Alkali Metals in Water Explode; No One Knows Why
This one used to be settled science. Alkali metals, such as cesium and potassium, would interact with water, release hydrogen vapor, and burn so hot they explode. Definitely cool, but not deeply mysterious.
Enter popular YouTube vlogger Thunderf00t. As a working scientist, Thunderf00t couldn’t leave well enough alone and started fooling around with alkali metals. When he did, he discovered a few things that nobody had noticed in the 200-odd years chemists had been performing these reactions at parties. For one thing, the metals burn under an argon atmosphere, making a rapid oxidation unlikely.

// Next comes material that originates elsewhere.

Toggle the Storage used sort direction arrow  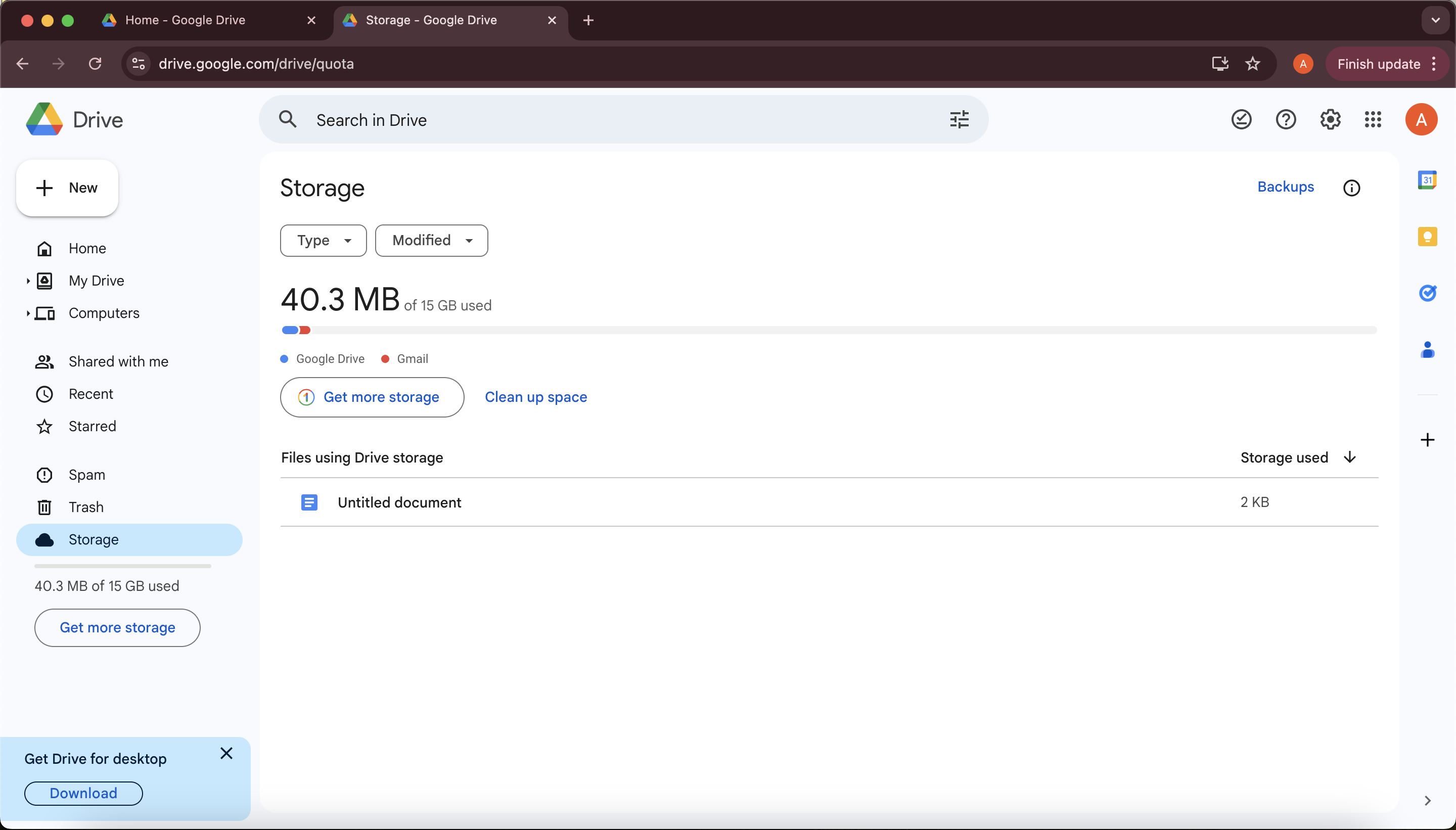coord(1349,457)
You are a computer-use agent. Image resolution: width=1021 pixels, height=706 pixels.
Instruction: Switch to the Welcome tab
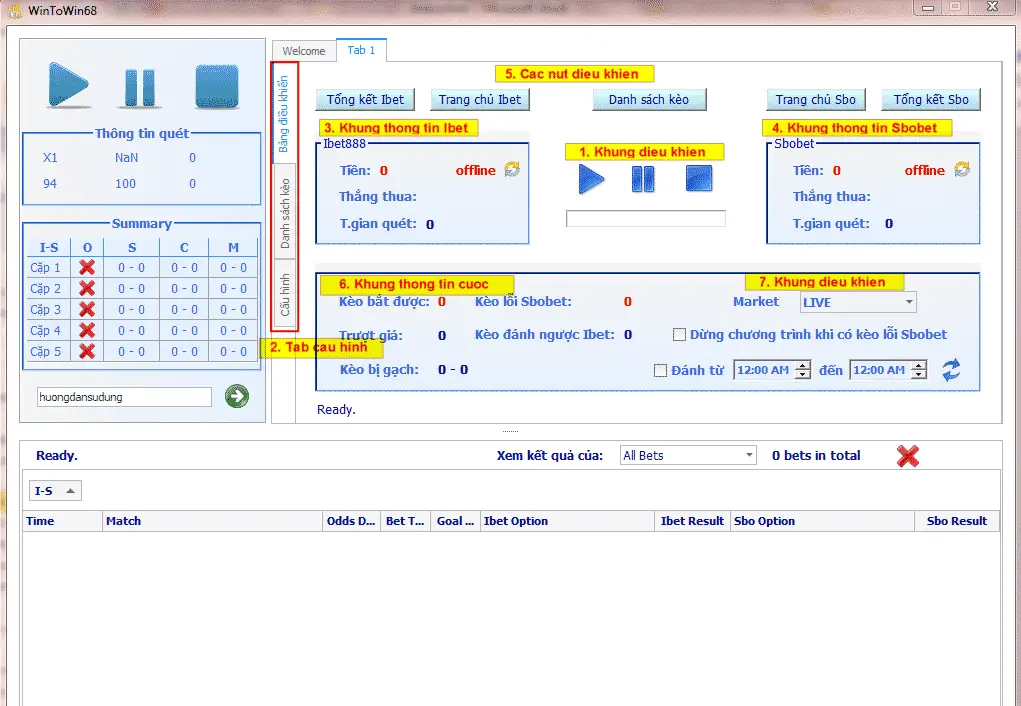[x=304, y=51]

For another, they explode way too fast for this to be a conventional combustion reaction, hinting at some unusual movement of atoms. For still another, at one point in the reaction, the little blob of metal turns completely transparent like glass before exploding. Watch this clip and put on your thinking cap. If you can figure out why it behaves this way, there might be a Nobel Prize in it for you.

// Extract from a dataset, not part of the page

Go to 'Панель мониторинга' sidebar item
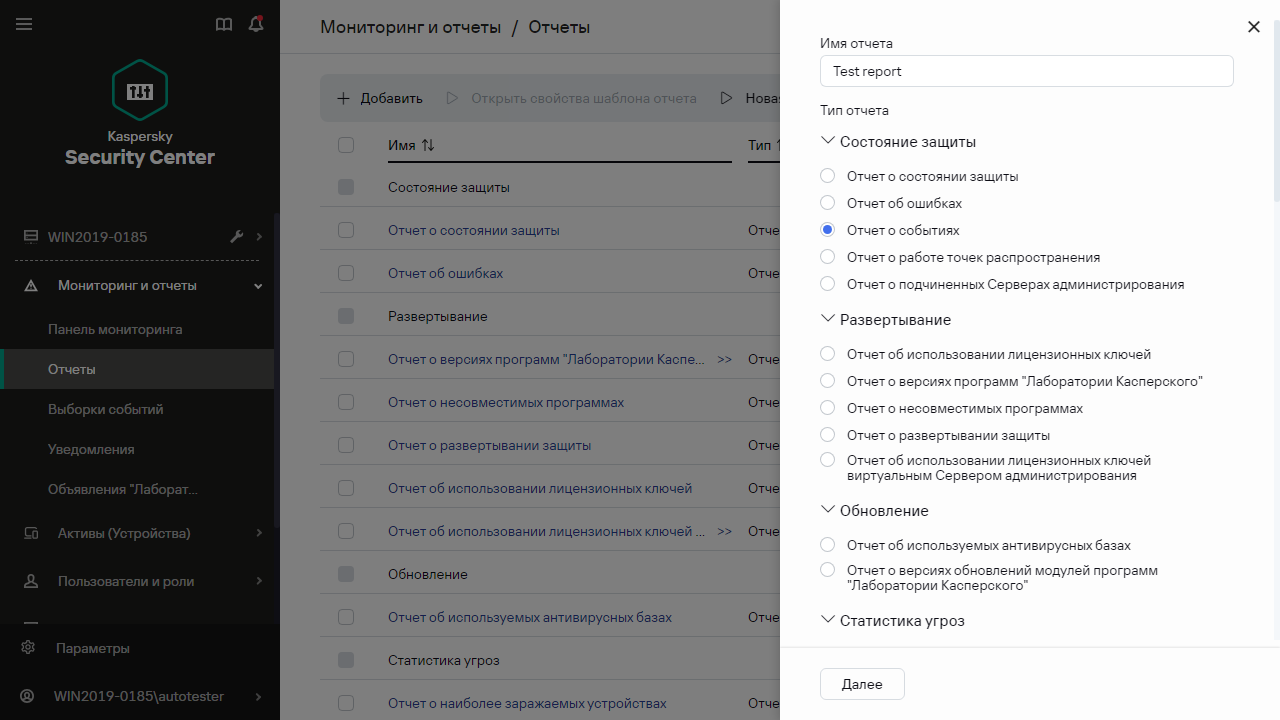 pos(115,329)
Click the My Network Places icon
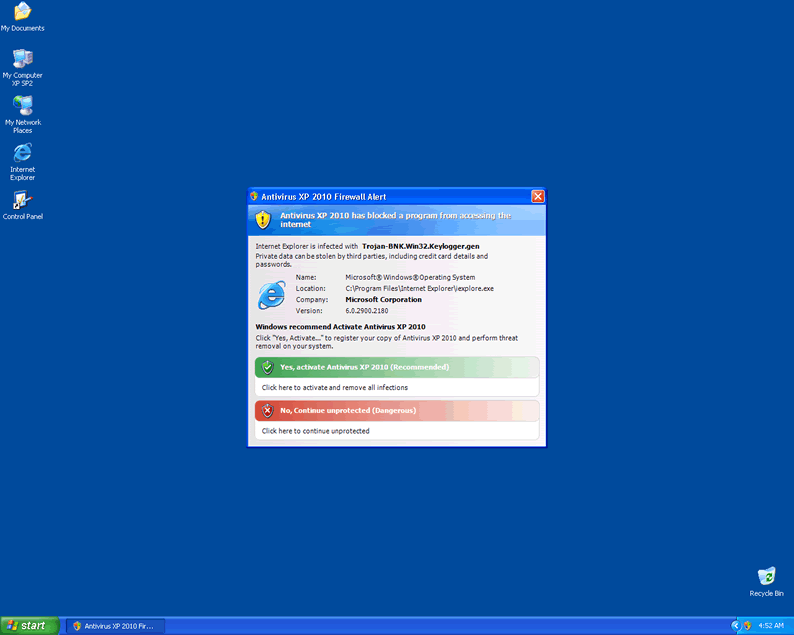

Briggs-Rauscher Cannot Make up Its Mind
One of the kookier types of chemical parlor tricks is what’s known as an oscillating reaction. As the name implies, these reactions switch from one state to another and back again. Perhaps the best of these, Briggs-Rauscher, can switch from colored to clear and back again upwards of ten times before the reaction is exhausted.
It isn’t especially useful, but set designers might want to consider this sort of thing for the background of the next mad scientist-laboratory movie. At least it’s cooler than dry ice bubbling in a beaker.